These glasses only work for a **specific kind of colorblindness** where the green cones mutate to become more sensitive to the neighborhood of red, orange and yellow light and less sensitive to green. So now when red light comes in, the brain still gets an signal from the green cone, which is wrong. Also, when green light comes in, the green cones, which the brain usually expects to turn on, don’t. This overlap of sensitivity between mutated green cones and red makes it hard to tell colors between red and green apart.

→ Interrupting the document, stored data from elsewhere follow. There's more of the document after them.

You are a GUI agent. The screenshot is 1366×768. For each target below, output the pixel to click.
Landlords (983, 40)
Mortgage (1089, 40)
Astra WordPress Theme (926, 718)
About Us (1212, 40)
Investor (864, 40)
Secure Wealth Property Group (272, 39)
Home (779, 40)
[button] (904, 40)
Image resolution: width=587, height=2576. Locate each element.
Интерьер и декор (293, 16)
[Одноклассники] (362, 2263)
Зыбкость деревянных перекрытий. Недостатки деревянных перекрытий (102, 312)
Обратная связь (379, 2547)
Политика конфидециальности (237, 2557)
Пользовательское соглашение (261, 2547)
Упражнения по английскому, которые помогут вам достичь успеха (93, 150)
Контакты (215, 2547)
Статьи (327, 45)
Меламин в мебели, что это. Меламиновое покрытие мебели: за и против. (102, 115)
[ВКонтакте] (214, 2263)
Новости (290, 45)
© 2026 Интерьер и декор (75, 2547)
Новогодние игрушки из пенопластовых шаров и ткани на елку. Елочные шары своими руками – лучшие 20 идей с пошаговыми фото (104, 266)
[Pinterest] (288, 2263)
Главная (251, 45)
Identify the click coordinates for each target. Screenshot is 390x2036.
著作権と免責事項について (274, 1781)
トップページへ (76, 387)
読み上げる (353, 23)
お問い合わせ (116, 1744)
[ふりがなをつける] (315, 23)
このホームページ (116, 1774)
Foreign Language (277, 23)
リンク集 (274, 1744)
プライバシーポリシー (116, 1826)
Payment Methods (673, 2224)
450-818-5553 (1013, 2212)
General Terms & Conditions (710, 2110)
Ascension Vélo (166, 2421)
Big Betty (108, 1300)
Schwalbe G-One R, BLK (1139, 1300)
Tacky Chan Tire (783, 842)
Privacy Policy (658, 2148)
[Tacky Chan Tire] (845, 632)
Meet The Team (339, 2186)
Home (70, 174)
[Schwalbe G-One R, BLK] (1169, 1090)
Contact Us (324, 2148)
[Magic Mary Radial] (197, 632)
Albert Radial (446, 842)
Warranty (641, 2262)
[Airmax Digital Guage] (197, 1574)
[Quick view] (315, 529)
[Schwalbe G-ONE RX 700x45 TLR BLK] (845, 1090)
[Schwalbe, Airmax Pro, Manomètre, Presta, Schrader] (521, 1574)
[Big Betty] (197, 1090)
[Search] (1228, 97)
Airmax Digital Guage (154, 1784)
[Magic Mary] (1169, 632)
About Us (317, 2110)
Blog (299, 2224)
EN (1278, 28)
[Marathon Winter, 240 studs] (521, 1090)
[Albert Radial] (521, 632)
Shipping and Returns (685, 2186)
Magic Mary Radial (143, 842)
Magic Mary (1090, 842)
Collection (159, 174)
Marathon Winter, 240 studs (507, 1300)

These glasses help by blocking wavelengths of light between red and green, thus exaggerating the difference such that the mutated green cones can function a bit more like normal green cones. With this comparison ability somewhat restored, the “color-blind” can better discriminate in that otherwise problematic area of red through green.

You have color receptors in your eyes known as ‘cones’. These cones are tuned to one of three different wavelengths of light (generally, red, green and blue). They react most strongly to the exact wavelength of their tuning, but they also react less strongly to color near that wavelength.

Lastly, you have ‘rods’ which detect overall brightness.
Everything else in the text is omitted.